The Falmouth Oyster Festival, now in its 15th year, celebrates a food, a culture and a heritage.


With a season that runs from now through to March, the species – Ostrea edulis – is the only marine life in Europe that continues to be hunted exclusively under sail and oar, as it was back in the Roman times. I fell upon Terry’s freshly shucked offering.


The Falmouth oyster turned out to be a pale beige-coloured, slightly chewy morsel that for me had a glorious taste that evoked a sense of rainwater tumbling off granite slopes to mingle with the incoming salt tides.

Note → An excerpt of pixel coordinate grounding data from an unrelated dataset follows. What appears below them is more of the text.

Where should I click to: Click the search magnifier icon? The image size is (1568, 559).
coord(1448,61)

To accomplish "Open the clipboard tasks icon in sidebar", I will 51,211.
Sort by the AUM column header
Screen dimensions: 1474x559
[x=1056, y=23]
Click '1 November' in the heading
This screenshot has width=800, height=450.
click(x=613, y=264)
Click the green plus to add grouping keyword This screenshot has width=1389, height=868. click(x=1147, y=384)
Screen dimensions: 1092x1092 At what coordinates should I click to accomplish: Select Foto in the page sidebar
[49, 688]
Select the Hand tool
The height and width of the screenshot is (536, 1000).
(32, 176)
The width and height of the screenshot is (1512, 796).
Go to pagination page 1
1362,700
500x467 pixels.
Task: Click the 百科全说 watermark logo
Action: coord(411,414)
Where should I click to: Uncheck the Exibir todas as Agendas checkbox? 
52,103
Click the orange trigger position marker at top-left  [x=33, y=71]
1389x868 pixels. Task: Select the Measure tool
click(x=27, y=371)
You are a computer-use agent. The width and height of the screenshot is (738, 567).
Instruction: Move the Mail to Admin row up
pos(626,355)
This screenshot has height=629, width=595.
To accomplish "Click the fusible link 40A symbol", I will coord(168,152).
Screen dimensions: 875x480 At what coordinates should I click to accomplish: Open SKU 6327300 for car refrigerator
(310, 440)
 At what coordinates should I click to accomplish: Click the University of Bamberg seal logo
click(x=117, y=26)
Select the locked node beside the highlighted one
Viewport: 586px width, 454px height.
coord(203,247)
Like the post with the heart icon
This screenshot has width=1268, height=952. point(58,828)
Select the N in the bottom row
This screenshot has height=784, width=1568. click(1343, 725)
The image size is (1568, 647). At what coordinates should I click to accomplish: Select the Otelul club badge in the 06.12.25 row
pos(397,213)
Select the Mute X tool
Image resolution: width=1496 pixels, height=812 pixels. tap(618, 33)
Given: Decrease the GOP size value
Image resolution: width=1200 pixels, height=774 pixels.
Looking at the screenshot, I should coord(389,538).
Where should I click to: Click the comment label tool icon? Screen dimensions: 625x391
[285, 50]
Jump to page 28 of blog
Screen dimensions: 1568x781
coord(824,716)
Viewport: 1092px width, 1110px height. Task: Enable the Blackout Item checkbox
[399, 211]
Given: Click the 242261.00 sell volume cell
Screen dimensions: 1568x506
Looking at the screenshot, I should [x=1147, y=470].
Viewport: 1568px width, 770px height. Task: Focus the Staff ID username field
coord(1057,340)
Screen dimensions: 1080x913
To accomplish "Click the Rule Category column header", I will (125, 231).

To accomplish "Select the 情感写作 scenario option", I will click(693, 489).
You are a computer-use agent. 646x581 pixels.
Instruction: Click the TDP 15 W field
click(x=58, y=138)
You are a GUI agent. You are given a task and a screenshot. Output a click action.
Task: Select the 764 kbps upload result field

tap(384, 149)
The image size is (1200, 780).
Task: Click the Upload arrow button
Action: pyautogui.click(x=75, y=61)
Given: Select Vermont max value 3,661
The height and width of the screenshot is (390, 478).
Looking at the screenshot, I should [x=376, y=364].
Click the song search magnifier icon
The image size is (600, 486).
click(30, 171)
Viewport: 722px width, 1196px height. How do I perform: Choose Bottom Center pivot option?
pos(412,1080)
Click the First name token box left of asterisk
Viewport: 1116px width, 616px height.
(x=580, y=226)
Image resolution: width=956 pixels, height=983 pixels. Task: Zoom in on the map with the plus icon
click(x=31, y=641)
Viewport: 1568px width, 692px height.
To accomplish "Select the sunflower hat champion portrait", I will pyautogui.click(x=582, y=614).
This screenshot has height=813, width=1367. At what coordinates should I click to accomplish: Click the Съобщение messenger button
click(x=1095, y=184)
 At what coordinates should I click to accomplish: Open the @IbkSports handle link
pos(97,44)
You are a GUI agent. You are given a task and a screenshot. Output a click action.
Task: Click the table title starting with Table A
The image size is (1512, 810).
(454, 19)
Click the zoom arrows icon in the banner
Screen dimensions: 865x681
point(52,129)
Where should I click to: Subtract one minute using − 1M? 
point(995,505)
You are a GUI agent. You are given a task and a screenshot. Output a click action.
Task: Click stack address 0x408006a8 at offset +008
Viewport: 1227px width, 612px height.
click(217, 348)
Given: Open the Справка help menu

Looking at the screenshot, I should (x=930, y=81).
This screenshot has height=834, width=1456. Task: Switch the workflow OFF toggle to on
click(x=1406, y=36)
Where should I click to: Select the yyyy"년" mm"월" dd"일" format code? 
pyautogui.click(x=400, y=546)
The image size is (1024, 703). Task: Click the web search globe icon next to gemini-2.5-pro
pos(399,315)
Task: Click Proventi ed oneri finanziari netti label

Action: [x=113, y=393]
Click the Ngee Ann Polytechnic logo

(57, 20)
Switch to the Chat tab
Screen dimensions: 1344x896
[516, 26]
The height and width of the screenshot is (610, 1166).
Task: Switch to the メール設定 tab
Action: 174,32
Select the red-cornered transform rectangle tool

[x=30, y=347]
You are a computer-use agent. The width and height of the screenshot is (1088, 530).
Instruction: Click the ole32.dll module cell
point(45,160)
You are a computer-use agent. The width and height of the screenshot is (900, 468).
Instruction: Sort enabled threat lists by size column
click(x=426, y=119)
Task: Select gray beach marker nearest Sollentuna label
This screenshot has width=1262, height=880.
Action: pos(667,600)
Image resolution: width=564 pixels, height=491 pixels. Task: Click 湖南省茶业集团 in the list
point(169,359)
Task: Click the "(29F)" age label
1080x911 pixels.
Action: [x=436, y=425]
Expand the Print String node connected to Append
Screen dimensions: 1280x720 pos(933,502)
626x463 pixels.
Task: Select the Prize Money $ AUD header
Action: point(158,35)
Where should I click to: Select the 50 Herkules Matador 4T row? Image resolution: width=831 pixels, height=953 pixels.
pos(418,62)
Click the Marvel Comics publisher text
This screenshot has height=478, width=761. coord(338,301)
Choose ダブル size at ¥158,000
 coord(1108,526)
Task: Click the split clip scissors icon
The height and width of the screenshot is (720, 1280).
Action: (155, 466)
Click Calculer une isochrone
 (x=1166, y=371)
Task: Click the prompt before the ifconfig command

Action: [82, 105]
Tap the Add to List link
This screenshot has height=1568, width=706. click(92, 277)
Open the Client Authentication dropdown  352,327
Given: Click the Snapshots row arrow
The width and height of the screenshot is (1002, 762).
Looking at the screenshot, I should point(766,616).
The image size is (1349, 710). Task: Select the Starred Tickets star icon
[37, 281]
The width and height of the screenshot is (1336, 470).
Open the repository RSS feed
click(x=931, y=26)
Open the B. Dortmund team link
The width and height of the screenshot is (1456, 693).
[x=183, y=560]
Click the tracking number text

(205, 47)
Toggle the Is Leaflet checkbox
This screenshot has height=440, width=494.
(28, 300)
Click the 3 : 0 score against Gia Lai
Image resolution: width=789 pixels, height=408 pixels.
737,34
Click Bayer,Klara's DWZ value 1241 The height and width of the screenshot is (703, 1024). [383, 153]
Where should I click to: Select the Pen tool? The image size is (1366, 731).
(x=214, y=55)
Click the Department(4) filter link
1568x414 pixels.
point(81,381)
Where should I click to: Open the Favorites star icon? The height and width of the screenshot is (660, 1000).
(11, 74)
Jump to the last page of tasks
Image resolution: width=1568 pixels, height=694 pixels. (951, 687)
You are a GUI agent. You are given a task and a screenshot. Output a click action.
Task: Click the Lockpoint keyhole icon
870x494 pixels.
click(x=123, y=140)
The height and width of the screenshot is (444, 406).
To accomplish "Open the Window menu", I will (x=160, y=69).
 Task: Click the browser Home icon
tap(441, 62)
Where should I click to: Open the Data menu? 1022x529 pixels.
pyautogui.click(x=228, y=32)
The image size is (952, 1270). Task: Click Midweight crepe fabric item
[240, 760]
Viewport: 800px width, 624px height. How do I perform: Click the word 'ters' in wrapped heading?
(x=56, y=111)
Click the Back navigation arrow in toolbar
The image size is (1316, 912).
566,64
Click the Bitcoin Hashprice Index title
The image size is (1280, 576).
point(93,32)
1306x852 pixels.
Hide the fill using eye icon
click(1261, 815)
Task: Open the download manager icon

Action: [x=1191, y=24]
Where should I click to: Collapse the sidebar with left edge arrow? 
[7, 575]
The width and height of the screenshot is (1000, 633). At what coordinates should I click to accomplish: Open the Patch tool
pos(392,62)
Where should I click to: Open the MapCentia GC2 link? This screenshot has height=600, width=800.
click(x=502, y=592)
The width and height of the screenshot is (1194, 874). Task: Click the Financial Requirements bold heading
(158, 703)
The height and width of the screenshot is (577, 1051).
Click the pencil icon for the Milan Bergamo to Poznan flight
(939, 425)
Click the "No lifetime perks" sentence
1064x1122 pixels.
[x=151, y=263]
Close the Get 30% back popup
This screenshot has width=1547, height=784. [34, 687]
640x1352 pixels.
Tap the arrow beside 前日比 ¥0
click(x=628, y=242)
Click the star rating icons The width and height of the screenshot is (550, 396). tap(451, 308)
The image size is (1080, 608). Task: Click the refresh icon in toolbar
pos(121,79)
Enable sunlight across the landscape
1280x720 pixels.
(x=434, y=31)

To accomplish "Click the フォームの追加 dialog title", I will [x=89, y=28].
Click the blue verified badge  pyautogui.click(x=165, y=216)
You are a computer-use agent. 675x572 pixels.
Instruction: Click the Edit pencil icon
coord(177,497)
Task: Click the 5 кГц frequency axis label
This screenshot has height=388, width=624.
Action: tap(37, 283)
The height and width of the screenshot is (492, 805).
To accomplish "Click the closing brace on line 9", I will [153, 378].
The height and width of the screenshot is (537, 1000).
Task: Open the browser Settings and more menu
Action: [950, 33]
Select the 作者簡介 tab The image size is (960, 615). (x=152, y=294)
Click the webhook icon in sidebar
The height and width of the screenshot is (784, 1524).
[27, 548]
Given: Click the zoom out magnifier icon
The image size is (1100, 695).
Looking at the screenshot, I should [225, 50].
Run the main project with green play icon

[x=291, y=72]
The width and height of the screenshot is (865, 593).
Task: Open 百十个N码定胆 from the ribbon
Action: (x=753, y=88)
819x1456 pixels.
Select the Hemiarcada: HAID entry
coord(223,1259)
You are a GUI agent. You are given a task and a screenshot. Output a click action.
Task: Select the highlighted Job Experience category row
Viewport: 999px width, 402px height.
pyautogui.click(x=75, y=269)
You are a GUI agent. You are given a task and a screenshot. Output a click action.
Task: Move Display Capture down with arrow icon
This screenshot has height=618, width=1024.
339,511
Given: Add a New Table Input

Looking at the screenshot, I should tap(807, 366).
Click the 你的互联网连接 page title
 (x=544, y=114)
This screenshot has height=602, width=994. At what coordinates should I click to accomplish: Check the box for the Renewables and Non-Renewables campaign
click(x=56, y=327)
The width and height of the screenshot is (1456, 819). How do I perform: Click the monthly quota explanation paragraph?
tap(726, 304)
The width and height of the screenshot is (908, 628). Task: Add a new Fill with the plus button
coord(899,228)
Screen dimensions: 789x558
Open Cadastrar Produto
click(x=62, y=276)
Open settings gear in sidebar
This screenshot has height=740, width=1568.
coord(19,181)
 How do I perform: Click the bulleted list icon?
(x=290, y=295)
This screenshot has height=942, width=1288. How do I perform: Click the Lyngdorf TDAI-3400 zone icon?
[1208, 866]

Lunchtime was still an hour or so away but curries and paellas already simmered in cauldrons. Peeled prawns twinkled on layers of crushed ice.

Within the adjoining complex of marquees and tents that covered the waterside piazza a folk band broke into a chorus of jigs and reels.

From somewhere over the heads of the crowd came the distant whiff of salt shaken on to hot chips. Then there were the oysters themselves, shucked and plated, still in their splayed, fan-shaped shells that caught and trapped the whiteness of the light.

Terry had 2,500 oysters to feed to the hordes. Across the whole festival site organisers were expecting up to 10 times that number to be slipped down a treat over the four days.

At the hub of the operation gangs of knife-wielding men went about their work in official festival T-shirts that advised us all to “Eat oysters – love longer”.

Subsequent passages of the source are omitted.